Description of the task. Extend the forum thread on the Crawlee double router import error, starting right after its last line.

Provided passage.
<<<<

Apify and Crawlee Official Forum

Updated 3 months ago

double import problem

i have my crawler to crawl a couple of sites and scrape them but i get this import problem when importing the router (which is the same for both sites but using a different route for the sites) from both of the sites
if i only import it from one site, it only runs one site how do i import it so it runs multiple sites and make it so it can scale up to multiple sites in the near future

it can successfully scrape amazon and ebay (ebay tags are kinda innacurate) but if only if i use the router from ebay or amazon and remove the other url from starturls, or else it gives an error for not having the AMAZON label or EBAY label anywhere
h
A
12 comments
main.js:
Plain Text
 
import { CheerioCrawler, ProxyConfiguration, AutoscaledPool, SessionPool } from 'crawlee';
import { router } from './amazon.js';
import { router } from './ebay.js';


const searchKeywords = 'hydroflasks'; // Replace with desired search keywords
 
const startUrls = [
  { url: `https://www.amazon.com/s?k=${searchKeywords}`, label: 'AMAZON' },
  { url: `https://www.ebay.com/sch/i.html?_nkw=${searchKeywords}`, label: 'EBAY' },
];

const crawler = new CheerioCrawler({
  useSessionPool: true,
  sessionPoolOptions: { maxPoolSize: 100 },
  // Set to true if you want the crawler to save cookies per session,
  // and set the cookie header to request automatically (default is true).
  persistCookiesPerSession: true,
  // ...but also ensure the crawler never exceeds 250 requests per minute
  maxRequestsPerMinute: 250,

  // Define router to run crawl
  requestHandler: router
});

export { crawler }

await crawler.run(startUrls);
error message when run:
Plain Text
file:///C:/Users/haris/OneDrive/Documents/GitHub/crawleeScraper/my-crawler/src/main.js:3
import { router } from './ebay.js';
         ^^^^^^

SyntaxError: Identifier 'router' has already been declared
    at ESMLoader.moduleStrategy (node:internal/modules/esm/translators:119:18)
    at ESMLoader.moduleProvider (node:internal/modules/esm/loader:468:14)
    at async link (node:internal/modules/esm/module_job:68:21)
amazon.js:
Plain Text
import { createCheerioRouter } from 'crawlee';
import fs, { link } from 'fs';
import { crawler } from './main.js';

export const router = createCheerioRouter();

router.addHandler('AMAZON', async ({ $, crawler }) => {
  console.log('starting link scrape')

>>>>

Given information.
<<<<

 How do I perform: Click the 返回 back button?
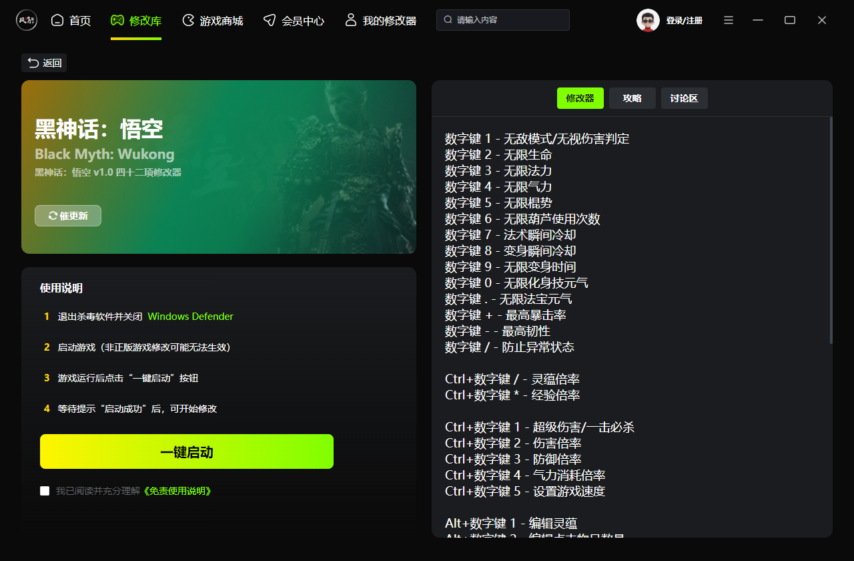tap(44, 63)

>>>>

Result.
  // Scrape product links from search results page
  const productLinks = $('h2 a').map((_, el) => 'https://www.amazon.com' + $(el).attr('href')).get();
  console.log(`Found ${productLinks.length} product links for Amazon`);
  console.log(productLinks)

  // Add each product link to request queue
  for (const link of productLinks) {
    const result = await crawler.addRequests([{ url: link, label: 'AMAZON_PRODUCT' }])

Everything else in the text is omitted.